Metadata-Version: 2.1
Name: memorious
Version: 2.6.4
Summary: A minimalistic, recursive web crawling library for Python.
Home-page: http://github.com/alephdata/memorious
Author: Organized Crime and Corruption Reporting Project
Author-email: data@occrp.org
License: MIT
Classifier: Intended Audience :: Developers
Classifier: Operating System :: OS Independent
Classifier: Programming Language :: Python
Description-Content-Type: text/x-rst
Provides-Extra: dev
Provides-Extra: ocr
License-File: LICENSE

=========
Memorious
=========

    The solitary and lucid spectator of a multiform, instantaneous and almost intolerably precise world.

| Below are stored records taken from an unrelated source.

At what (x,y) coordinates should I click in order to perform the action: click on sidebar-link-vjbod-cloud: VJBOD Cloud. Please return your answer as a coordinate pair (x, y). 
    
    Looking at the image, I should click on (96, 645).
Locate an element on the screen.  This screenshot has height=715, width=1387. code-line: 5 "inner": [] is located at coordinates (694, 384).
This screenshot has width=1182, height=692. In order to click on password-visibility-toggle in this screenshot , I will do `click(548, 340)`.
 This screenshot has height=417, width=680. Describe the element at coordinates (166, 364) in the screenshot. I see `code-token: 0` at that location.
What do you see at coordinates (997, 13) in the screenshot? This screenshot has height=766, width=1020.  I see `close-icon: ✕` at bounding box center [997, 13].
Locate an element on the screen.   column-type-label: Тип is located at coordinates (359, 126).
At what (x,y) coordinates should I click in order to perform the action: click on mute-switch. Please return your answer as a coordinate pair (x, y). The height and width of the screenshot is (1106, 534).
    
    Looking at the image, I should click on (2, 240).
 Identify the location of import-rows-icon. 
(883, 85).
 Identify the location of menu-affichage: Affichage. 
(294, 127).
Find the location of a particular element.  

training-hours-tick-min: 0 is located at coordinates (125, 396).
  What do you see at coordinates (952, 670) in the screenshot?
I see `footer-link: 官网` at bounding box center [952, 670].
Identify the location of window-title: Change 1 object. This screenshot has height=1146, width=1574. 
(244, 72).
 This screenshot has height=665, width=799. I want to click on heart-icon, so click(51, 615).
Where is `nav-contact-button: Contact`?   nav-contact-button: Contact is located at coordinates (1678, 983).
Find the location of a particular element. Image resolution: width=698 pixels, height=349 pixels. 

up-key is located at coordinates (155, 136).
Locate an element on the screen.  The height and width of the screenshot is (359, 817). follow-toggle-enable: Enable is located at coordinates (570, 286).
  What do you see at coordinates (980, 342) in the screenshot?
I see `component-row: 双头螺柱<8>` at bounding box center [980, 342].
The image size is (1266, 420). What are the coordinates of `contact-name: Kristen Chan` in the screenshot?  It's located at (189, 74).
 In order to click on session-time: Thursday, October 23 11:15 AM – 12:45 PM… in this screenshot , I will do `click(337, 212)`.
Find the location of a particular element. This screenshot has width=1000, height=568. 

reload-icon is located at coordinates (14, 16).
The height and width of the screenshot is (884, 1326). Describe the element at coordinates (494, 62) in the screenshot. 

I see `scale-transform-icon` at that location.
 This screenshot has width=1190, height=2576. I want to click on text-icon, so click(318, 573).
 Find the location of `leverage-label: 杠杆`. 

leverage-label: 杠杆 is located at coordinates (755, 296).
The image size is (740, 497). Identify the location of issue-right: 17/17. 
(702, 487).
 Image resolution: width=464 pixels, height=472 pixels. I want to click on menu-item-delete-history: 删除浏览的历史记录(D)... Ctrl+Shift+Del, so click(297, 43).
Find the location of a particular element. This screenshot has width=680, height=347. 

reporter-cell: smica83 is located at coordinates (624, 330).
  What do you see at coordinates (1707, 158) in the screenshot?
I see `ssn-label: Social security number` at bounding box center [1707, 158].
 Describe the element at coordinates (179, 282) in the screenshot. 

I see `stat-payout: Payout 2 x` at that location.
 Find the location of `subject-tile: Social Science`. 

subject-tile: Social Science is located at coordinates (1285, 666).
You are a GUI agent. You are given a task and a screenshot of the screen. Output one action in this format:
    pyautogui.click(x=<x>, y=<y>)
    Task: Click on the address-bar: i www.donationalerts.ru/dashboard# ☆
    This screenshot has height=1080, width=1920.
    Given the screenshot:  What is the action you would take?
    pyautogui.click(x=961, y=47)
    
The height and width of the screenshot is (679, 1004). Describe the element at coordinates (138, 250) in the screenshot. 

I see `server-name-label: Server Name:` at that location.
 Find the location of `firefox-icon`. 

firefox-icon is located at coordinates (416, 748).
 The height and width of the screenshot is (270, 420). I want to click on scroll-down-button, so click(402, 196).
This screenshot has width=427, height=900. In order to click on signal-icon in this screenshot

    -- `Funes the Memorious <http://users.clas.ufl.edu/burt/spaceshotsairheads/borges-funes.pdf>`_,
    Jorge Luis Borges

.. image:: https://github.com/alephdata/memorious/workflows/memorious/badge.svg

``memorious`` is a light-weight web scraping toolkit. It supports scrapers that
collect structured or un-structured data. This includes the following use cases:

* Make crawlers modular and simple tasks re-usable
* Provide utility functions to do common tasks such as data storage, HTTP session management
* Integrate crawlers with the Aleph and FollowTheMoney ecosystem
* Get out of your way as much as possible

Design
------

When writing a scraper, you often need to paginate through through an index
page, then download an HTML page for each result and finally parse that page
and insert or update a record in a database.

``memorious`` handles this by managing a set of ``crawlers``, each of which 
can be composed of multiple ``stages``. Each ``stage`` is implemented using a
Python function, which can be re-used across different ``crawlers``.

The basic steps of writing a Memorious crawler:

1. Make YAML crawler configuration file
2. Add different stages
3. Write code for stage operations (optional)
4. Test, rinse, repeat

Documentation
-------------

The documentation for Memorious is available at
`alephdata.github.io/memorious <https://alephdata.github.io/memorious/>`_.
Feel free to edit the source files in the ``docs`` folder and send pull requests for improvements.

To build the documentation, inside the ``docs`` folder run ``make html``

You'll find the resulting HTML files in /docs/_build/html.